[Data listing]:

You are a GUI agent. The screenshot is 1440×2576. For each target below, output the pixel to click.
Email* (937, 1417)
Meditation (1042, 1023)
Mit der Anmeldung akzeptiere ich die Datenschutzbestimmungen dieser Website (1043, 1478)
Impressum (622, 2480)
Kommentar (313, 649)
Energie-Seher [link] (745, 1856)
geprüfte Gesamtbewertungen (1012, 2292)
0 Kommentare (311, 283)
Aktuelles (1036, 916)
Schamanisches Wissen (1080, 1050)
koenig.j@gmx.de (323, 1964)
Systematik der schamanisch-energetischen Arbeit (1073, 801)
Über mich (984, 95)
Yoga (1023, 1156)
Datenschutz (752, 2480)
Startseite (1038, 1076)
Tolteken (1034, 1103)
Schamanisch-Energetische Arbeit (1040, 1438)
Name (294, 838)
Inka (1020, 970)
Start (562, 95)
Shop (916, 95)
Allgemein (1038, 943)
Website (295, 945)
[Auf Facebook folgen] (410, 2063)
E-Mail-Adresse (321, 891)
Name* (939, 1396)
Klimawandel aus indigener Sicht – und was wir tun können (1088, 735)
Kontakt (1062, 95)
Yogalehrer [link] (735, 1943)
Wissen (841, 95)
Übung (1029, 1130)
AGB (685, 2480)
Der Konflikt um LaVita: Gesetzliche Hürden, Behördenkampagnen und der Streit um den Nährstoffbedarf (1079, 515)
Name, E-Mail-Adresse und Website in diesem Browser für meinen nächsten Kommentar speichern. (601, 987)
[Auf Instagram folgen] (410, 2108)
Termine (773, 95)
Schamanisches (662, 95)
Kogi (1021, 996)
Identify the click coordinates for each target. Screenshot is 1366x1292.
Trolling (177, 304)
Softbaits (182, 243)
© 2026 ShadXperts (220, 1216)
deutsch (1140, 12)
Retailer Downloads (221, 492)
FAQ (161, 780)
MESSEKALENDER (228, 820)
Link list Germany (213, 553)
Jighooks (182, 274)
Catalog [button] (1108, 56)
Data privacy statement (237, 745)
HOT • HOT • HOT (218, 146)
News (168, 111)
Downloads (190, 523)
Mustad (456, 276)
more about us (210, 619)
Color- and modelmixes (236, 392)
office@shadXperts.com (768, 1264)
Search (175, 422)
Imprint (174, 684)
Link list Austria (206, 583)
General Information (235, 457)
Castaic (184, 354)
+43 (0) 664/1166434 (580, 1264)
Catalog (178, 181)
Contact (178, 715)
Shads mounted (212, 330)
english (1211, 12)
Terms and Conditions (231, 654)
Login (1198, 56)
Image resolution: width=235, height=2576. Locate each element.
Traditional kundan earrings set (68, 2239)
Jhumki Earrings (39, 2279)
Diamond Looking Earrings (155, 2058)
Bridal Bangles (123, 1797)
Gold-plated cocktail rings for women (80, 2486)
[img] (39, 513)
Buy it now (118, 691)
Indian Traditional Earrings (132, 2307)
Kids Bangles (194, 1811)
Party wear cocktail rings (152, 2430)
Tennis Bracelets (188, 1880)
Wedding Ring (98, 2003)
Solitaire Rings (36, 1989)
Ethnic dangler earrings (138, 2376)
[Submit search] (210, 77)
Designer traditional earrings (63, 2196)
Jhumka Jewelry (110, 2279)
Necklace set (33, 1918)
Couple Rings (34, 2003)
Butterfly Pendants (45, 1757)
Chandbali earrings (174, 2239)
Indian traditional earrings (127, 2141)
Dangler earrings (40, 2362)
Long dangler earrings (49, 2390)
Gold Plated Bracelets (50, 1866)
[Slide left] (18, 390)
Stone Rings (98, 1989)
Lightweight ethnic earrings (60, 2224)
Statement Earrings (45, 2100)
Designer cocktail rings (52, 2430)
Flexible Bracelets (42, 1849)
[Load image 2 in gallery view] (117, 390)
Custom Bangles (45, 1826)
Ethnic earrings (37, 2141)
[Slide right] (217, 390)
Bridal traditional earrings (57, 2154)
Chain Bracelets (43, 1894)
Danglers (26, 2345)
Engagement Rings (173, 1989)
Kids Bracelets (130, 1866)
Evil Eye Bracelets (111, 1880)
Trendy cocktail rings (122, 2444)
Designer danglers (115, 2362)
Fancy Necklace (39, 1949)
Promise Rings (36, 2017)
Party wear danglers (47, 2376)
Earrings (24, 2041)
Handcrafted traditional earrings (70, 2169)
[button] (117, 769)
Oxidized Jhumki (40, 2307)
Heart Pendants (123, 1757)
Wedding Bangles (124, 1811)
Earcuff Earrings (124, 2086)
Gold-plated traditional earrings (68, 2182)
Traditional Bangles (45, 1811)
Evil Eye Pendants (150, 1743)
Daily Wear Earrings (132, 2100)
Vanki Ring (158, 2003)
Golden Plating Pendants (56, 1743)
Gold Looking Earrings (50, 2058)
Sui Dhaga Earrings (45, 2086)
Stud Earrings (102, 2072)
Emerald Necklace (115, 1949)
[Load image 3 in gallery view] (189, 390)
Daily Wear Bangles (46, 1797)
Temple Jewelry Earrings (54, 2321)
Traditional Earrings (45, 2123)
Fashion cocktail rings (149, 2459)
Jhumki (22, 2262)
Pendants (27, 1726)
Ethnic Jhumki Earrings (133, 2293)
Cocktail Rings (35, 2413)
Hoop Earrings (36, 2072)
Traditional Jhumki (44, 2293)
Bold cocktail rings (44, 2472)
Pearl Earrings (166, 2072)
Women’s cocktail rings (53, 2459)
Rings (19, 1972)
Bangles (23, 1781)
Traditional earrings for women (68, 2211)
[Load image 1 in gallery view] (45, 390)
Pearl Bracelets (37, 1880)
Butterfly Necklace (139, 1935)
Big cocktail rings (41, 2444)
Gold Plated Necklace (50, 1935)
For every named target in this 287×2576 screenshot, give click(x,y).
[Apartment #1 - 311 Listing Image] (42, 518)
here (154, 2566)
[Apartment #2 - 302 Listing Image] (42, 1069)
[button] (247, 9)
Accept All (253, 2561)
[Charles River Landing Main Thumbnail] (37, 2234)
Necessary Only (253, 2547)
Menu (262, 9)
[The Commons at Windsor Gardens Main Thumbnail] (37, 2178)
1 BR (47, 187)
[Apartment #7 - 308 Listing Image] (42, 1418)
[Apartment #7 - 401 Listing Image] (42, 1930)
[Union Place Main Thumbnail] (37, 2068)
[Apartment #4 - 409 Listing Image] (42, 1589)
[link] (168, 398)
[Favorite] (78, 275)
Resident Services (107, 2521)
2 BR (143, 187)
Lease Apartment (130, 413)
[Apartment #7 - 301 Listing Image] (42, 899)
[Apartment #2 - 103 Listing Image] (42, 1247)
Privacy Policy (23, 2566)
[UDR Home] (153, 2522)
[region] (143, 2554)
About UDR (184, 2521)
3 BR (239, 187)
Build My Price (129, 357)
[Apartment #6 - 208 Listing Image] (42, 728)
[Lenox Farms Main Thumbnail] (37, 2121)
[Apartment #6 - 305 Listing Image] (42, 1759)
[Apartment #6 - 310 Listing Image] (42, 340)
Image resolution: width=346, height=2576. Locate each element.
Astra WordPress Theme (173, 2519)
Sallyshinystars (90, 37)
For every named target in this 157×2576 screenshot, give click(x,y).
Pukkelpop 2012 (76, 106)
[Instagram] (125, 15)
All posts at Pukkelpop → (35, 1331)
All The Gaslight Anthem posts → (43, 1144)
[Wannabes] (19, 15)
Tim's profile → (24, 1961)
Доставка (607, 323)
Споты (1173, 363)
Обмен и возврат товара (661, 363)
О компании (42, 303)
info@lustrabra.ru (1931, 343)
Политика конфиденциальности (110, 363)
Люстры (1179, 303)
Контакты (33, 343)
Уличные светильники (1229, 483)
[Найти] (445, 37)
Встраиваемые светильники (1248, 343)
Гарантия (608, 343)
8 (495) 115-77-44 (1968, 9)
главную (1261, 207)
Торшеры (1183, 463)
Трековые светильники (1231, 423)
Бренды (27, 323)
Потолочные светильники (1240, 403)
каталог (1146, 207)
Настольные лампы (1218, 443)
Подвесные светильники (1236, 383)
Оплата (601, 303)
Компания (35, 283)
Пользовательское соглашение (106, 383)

[What to work on]: The number of lines in the listing above that contain "Evil" is all that should be stated.

[Exercise response]: 2